• _ASSIGNMENT_: Read the data that follows. Then repeat it exactly.

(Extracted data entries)
=-=-=-=-=

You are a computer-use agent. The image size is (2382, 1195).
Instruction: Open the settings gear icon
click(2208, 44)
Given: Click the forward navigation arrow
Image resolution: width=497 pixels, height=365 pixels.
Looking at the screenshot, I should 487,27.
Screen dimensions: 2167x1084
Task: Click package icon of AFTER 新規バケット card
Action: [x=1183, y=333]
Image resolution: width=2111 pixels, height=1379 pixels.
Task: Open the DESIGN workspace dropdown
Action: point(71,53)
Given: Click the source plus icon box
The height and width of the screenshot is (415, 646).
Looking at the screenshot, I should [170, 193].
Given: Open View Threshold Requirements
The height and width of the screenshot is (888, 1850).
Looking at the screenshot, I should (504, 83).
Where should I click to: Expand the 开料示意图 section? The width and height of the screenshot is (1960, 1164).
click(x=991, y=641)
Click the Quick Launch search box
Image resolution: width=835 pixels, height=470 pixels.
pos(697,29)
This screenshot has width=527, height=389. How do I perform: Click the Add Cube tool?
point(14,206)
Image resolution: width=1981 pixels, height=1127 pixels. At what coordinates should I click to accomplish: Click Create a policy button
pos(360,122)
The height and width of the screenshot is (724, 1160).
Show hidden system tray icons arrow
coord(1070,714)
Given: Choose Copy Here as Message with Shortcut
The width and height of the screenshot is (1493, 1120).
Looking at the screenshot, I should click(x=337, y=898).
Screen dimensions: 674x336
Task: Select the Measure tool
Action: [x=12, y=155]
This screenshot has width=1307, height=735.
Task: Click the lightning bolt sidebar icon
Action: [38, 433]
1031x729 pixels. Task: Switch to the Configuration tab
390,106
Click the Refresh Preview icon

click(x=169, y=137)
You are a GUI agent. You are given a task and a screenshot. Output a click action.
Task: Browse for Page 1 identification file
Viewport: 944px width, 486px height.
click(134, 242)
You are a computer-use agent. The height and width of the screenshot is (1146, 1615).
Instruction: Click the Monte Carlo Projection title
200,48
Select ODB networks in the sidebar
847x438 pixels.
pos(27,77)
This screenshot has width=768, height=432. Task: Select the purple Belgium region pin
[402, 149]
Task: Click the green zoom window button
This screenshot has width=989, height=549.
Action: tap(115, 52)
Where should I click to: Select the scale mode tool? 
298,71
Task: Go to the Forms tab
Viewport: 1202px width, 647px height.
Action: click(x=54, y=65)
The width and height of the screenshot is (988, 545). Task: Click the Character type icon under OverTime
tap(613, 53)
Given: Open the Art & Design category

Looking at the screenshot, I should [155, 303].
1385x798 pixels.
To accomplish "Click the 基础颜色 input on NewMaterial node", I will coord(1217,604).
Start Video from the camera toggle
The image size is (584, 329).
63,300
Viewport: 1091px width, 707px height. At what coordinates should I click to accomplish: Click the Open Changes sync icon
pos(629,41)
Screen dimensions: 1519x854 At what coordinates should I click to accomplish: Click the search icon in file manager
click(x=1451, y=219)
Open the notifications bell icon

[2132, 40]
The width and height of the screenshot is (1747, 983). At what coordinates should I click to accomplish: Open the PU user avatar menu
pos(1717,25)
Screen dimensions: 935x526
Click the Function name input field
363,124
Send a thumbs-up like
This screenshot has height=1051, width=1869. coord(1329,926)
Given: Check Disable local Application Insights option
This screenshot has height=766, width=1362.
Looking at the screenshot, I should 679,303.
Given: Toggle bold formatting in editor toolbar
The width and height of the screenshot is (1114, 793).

=-=-=-=-=

• _WRITTEN SOLUTION_:
You are a computer-use agent. The image size is (2382, 1195).
Instruction: Open the settings gear icon
click(2208, 44)
Given: Click the forward navigation arrow
Image resolution: width=497 pixels, height=365 pixels.
Looking at the screenshot, I should 487,27.
Screen dimensions: 2167x1084
Task: Click package icon of AFTER 新規バケット card
Action: [x=1183, y=333]
Image resolution: width=2111 pixels, height=1379 pixels.
Task: Open the DESIGN workspace dropdown
Action: point(71,53)
Given: Click the source plus icon box
The height and width of the screenshot is (415, 646).
Looking at the screenshot, I should [170, 193].
Given: Open View Threshold Requirements
The height and width of the screenshot is (888, 1850).
Looking at the screenshot, I should (504, 83).
Where should I click to: Expand the 开料示意图 section? The width and height of the screenshot is (1960, 1164).
click(x=991, y=641)
Click the Quick Launch search box
Image resolution: width=835 pixels, height=470 pixels.
pos(697,29)
This screenshot has width=527, height=389. How do I perform: Click the Add Cube tool?
point(14,206)
Image resolution: width=1981 pixels, height=1127 pixels. At what coordinates should I click to accomplish: Click Create a policy button
pos(360,122)
The height and width of the screenshot is (724, 1160).
Show hidden system tray icons arrow
coord(1070,714)
Given: Choose Copy Here as Message with Shortcut
The width and height of the screenshot is (1493, 1120).
Looking at the screenshot, I should click(x=337, y=898).
Screen dimensions: 674x336
Task: Select the Measure tool
Action: [x=12, y=155]
This screenshot has width=1307, height=735.
Task: Click the lightning bolt sidebar icon
Action: [38, 433]
1031x729 pixels. Task: Switch to the Configuration tab
390,106
Click the Refresh Preview icon

click(x=169, y=137)
You are a GUI agent. You are given a task and a screenshot. Output a click action.
Task: Browse for Page 1 identification file
Viewport: 944px width, 486px height.
click(134, 242)
You are a computer-use agent. The height and width of the screenshot is (1146, 1615).
Instruction: Click the Monte Carlo Projection title
200,48
Select ODB networks in the sidebar
847x438 pixels.
pos(27,77)
This screenshot has width=768, height=432. Task: Select the purple Belgium region pin
[402, 149]
Task: Click the green zoom window button
This screenshot has width=989, height=549.
Action: tap(115, 52)
Where should I click to: Select the scale mode tool? 
298,71
Task: Go to the Forms tab
Viewport: 1202px width, 647px height.
Action: click(x=54, y=65)
The width and height of the screenshot is (988, 545). Task: Click the Character type icon under OverTime
tap(613, 53)
Given: Open the Art & Design category

Looking at the screenshot, I should [155, 303].
1385x798 pixels.
To accomplish "Click the 基础颜色 input on NewMaterial node", I will coord(1217,604).
Start Video from the camera toggle
The image size is (584, 329).
63,300
Viewport: 1091px width, 707px height. At what coordinates should I click to accomplish: Click the Open Changes sync icon
pos(629,41)
Screen dimensions: 1519x854 At what coordinates should I click to accomplish: Click the search icon in file manager
click(x=1451, y=219)
Open the notifications bell icon

[2132, 40]
The width and height of the screenshot is (1747, 983). At what coordinates should I click to accomplish: Open the PU user avatar menu
pos(1717,25)
Screen dimensions: 935x526
Click the Function name input field
363,124
Send a thumbs-up like
This screenshot has height=1051, width=1869. coord(1329,926)
Given: Check Disable local Application Insights option
This screenshot has height=766, width=1362.
Looking at the screenshot, I should 679,303.
Given: Toggle bold formatting in editor toolbar
The width and height of the screenshot is (1114, 793).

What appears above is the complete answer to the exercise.